* [Exercise aim] This exercise requires every record to be repeated exactly.

───── Data to examine

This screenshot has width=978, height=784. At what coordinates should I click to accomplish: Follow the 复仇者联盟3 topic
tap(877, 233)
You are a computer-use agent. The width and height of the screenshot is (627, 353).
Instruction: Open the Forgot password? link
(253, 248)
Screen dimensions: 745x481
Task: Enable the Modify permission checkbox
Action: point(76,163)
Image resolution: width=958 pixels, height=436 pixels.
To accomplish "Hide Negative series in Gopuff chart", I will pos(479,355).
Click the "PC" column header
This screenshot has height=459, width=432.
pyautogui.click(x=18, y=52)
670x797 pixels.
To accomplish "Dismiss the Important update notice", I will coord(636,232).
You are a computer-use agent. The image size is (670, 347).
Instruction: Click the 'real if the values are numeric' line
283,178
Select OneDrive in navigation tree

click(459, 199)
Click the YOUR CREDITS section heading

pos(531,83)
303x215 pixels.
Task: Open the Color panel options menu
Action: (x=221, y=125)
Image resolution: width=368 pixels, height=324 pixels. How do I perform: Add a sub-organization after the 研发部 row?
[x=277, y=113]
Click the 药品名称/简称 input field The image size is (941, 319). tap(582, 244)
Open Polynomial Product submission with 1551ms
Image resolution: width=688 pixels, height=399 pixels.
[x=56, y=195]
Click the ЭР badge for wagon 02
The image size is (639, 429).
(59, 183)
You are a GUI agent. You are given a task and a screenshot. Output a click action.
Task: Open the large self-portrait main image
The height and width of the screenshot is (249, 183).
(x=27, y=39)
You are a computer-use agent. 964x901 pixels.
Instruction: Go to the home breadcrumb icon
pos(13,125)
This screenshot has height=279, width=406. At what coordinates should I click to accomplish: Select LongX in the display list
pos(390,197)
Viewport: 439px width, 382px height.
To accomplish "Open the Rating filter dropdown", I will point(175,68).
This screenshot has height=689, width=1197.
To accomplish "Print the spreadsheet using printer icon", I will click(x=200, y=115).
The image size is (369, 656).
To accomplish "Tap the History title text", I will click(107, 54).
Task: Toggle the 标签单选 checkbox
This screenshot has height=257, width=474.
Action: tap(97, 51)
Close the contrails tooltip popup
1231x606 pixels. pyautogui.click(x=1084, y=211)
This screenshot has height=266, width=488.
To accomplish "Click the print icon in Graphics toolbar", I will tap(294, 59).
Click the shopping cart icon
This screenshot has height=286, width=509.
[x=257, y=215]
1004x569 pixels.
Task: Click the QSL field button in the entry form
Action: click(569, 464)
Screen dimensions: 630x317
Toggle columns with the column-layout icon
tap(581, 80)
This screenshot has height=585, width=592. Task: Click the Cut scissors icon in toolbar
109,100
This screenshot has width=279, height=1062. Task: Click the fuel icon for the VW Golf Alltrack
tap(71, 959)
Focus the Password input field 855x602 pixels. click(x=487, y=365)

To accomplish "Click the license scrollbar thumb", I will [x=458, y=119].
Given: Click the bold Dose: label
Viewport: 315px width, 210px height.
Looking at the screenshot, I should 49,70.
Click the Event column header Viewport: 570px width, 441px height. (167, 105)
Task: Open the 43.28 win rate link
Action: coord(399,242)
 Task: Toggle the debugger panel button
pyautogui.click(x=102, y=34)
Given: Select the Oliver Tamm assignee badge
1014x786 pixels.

──────────

* [Exercise answer]
This screenshot has width=978, height=784. At what coordinates should I click to accomplish: Follow the 复仇者联盟3 topic
tap(877, 233)
You are a computer-use agent. The width and height of the screenshot is (627, 353).
Instruction: Open the Forgot password? link
(253, 248)
Screen dimensions: 745x481
Task: Enable the Modify permission checkbox
Action: point(76,163)
Image resolution: width=958 pixels, height=436 pixels.
To accomplish "Hide Negative series in Gopuff chart", I will pos(479,355).
Click the "PC" column header
This screenshot has height=459, width=432.
pyautogui.click(x=18, y=52)
670x797 pixels.
To accomplish "Dismiss the Important update notice", I will coord(636,232).
You are a computer-use agent. The image size is (670, 347).
Instruction: Click the 'real if the values are numeric' line
283,178
Select OneDrive in navigation tree

click(459, 199)
Click the YOUR CREDITS section heading

pos(531,83)
303x215 pixels.
Task: Open the Color panel options menu
Action: (x=221, y=125)
Image resolution: width=368 pixels, height=324 pixels. How do I perform: Add a sub-organization after the 研发部 row?
[x=277, y=113]
Click the 药品名称/简称 input field The image size is (941, 319). tap(582, 244)
Open Polynomial Product submission with 1551ms
Image resolution: width=688 pixels, height=399 pixels.
[x=56, y=195]
Click the ЭР badge for wagon 02
The image size is (639, 429).
(59, 183)
You are a GUI agent. You are given a task and a screenshot. Output a click action.
Task: Open the large self-portrait main image
The height and width of the screenshot is (249, 183).
(x=27, y=39)
You are a computer-use agent. 964x901 pixels.
Instruction: Go to the home breadcrumb icon
pos(13,125)
This screenshot has height=279, width=406. At what coordinates should I click to accomplish: Select LongX in the display list
pos(390,197)
Viewport: 439px width, 382px height.
To accomplish "Open the Rating filter dropdown", I will point(175,68).
This screenshot has height=689, width=1197.
To accomplish "Print the spreadsheet using printer icon", I will click(x=200, y=115).
The image size is (369, 656).
To accomplish "Tap the History title text", I will click(107, 54).
Task: Toggle the 标签单选 checkbox
This screenshot has height=257, width=474.
Action: tap(97, 51)
Close the contrails tooltip popup
1231x606 pixels. pyautogui.click(x=1084, y=211)
This screenshot has height=266, width=488.
To accomplish "Click the print icon in Graphics toolbar", I will tap(294, 59).
Click the shopping cart icon
This screenshot has height=286, width=509.
[x=257, y=215]
1004x569 pixels.
Task: Click the QSL field button in the entry form
Action: click(569, 464)
Screen dimensions: 630x317
Toggle columns with the column-layout icon
tap(581, 80)
This screenshot has height=585, width=592. Task: Click the Cut scissors icon in toolbar
109,100
This screenshot has width=279, height=1062. Task: Click the fuel icon for the VW Golf Alltrack
tap(71, 959)
Focus the Password input field 855x602 pixels. click(x=487, y=365)

To accomplish "Click the license scrollbar thumb", I will [x=458, y=119].
Given: Click the bold Dose: label
Viewport: 315px width, 210px height.
Looking at the screenshot, I should 49,70.
Click the Event column header Viewport: 570px width, 441px height. (167, 105)
Task: Open the 43.28 win rate link
Action: coord(399,242)
 Task: Toggle the debugger panel button
pyautogui.click(x=102, y=34)
Given: Select the Oliver Tamm assignee badge
1014x786 pixels.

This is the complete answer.